**TASK INPUT:**

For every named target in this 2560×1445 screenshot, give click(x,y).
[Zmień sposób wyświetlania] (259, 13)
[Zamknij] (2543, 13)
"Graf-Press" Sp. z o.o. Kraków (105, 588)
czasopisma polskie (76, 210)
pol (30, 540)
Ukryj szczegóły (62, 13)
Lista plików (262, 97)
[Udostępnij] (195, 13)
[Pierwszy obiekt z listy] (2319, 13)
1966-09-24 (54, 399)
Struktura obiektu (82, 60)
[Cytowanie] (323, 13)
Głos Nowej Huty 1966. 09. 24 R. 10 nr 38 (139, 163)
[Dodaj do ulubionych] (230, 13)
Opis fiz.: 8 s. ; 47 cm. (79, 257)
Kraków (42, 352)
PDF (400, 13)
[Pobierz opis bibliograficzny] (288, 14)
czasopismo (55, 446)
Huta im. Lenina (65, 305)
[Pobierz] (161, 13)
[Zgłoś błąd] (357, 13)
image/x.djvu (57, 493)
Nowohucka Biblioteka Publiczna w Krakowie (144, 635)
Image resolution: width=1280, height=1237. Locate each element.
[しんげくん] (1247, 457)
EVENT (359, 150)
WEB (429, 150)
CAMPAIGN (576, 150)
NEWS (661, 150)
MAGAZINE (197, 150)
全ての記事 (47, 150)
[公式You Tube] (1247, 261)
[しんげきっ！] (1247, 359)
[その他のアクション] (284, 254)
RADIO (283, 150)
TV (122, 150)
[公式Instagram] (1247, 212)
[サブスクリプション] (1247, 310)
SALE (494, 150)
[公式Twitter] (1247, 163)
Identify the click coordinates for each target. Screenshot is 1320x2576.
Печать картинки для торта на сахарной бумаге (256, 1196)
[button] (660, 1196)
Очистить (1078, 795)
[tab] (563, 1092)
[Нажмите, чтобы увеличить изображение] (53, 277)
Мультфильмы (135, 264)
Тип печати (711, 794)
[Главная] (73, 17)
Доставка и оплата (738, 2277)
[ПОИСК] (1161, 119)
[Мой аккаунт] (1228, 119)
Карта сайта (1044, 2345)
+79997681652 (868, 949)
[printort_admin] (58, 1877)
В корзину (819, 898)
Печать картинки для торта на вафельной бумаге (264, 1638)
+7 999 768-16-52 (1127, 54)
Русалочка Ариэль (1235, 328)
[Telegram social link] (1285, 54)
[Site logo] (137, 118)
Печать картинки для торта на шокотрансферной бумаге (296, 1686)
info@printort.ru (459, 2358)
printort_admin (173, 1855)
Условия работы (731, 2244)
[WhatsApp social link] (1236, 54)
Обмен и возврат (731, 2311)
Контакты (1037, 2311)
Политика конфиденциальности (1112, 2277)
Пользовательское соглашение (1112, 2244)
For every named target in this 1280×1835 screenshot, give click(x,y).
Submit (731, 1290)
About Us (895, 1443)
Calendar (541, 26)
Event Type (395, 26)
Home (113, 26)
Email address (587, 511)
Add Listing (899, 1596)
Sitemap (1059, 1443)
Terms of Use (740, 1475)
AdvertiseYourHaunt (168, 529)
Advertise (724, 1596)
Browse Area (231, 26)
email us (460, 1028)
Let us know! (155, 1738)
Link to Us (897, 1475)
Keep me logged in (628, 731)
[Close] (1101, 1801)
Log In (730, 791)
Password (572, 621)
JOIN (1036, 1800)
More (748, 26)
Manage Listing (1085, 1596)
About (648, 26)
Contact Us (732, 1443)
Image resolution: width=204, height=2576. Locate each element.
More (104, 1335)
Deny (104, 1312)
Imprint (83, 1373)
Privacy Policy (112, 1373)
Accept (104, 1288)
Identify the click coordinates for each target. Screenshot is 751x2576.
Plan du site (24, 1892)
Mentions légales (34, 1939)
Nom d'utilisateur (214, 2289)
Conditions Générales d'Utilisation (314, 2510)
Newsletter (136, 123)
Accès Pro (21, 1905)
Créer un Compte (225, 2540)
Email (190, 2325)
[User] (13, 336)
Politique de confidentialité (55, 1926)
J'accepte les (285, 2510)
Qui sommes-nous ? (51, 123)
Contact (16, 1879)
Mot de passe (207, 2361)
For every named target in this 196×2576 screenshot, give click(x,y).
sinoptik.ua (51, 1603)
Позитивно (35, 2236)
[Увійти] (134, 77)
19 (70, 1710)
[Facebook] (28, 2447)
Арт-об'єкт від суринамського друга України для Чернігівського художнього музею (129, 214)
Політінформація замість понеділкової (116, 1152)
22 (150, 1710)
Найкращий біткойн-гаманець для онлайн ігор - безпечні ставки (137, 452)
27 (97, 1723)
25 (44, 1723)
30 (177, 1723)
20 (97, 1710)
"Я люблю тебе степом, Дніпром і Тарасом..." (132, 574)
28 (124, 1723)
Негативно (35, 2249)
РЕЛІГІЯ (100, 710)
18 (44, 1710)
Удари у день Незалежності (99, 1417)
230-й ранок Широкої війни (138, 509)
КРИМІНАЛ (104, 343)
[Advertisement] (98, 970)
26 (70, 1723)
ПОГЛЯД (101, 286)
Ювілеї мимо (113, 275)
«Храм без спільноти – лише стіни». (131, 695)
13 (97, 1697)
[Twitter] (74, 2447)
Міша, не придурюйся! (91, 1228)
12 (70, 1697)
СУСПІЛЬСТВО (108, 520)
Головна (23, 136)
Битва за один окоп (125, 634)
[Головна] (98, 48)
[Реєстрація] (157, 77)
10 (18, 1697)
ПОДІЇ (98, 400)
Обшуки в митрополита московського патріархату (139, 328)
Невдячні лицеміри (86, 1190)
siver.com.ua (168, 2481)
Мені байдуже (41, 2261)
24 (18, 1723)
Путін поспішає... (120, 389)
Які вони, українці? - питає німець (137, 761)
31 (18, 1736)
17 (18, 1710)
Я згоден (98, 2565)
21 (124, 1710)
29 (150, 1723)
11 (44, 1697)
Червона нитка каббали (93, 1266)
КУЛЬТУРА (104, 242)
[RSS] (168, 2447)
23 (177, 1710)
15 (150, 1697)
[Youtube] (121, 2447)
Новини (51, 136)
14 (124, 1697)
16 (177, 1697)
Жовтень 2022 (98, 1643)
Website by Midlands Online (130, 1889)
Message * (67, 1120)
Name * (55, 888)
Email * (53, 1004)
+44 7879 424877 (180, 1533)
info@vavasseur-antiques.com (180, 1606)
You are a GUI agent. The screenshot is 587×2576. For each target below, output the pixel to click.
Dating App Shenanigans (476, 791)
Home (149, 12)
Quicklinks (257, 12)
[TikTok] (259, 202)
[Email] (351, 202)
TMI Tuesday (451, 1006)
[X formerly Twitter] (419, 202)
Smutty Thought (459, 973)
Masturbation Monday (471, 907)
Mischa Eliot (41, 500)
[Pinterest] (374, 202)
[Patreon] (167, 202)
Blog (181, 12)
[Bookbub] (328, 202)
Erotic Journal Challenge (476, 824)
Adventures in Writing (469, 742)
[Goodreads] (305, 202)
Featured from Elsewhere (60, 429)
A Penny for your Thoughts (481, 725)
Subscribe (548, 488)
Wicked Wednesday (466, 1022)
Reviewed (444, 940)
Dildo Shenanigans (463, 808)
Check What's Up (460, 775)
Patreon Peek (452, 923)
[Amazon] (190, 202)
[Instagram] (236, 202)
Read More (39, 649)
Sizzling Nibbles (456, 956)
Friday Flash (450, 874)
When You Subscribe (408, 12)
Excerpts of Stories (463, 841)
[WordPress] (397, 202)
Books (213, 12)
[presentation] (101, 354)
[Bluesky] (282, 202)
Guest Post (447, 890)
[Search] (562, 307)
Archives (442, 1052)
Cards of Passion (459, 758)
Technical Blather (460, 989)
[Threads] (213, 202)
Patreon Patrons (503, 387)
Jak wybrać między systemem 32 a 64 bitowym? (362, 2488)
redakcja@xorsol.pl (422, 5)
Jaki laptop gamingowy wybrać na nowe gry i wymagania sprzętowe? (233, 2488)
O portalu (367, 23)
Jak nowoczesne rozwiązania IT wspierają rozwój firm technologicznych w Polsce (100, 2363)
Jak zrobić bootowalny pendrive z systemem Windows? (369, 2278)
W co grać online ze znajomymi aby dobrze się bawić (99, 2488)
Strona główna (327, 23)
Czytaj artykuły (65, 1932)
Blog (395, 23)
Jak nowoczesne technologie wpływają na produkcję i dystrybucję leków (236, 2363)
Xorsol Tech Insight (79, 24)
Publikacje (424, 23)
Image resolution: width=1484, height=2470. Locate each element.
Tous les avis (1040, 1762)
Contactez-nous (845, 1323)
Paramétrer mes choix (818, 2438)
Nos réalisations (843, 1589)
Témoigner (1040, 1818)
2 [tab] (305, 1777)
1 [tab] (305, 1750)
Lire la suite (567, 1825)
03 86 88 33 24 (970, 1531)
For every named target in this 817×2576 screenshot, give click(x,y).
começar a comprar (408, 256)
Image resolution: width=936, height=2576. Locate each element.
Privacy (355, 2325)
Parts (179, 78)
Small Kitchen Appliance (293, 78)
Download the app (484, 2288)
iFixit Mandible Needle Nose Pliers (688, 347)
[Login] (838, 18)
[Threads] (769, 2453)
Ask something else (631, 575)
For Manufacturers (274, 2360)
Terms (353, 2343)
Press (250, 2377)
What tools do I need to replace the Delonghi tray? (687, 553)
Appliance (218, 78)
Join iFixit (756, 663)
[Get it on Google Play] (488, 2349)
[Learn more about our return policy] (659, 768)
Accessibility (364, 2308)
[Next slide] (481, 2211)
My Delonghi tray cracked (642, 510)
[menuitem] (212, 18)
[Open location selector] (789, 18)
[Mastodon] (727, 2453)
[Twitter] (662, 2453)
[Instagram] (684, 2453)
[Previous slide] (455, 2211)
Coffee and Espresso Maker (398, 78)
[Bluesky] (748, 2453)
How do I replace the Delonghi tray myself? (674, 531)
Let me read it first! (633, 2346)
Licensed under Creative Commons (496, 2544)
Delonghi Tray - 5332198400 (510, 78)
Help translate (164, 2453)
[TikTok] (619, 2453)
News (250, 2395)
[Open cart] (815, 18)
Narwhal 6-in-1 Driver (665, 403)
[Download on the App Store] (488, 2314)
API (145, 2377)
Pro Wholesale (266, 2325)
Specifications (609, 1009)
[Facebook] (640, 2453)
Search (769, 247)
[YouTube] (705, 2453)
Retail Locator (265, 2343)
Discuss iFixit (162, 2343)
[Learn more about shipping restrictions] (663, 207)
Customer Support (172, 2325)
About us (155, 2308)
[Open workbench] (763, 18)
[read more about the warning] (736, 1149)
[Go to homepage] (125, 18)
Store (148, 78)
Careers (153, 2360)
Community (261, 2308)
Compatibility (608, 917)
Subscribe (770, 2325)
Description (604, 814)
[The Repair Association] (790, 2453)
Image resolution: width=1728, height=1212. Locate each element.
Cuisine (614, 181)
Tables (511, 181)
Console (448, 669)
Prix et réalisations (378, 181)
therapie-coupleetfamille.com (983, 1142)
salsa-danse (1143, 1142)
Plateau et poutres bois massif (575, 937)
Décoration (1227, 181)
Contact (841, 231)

**TASK REQUIREMENTS:** Your task is to repeat the records exactly. Begin at their first line and stop after the line containing "PDF (400, 13)".

**ANSWER:**
For every named target in this 2560×1445 screenshot, give click(x,y).
[Zmień sposób wyświetlania] (259, 13)
[Zamknij] (2543, 13)
"Graf-Press" Sp. z o.o. Kraków (105, 588)
czasopisma polskie (76, 210)
pol (30, 540)
Ukryj szczegóły (62, 13)
Lista plików (262, 97)
[Udostępnij] (195, 13)
[Pierwszy obiekt z listy] (2319, 13)
1966-09-24 (54, 399)
Struktura obiektu (82, 60)
[Cytowanie] (323, 13)
Głos Nowej Huty 1966. 09. 24 R. 10 nr 38 (139, 163)
[Dodaj do ulubionych] (230, 13)
Opis fiz.: 8 s. ; 47 cm. (79, 257)
Kraków (42, 352)
PDF (400, 13)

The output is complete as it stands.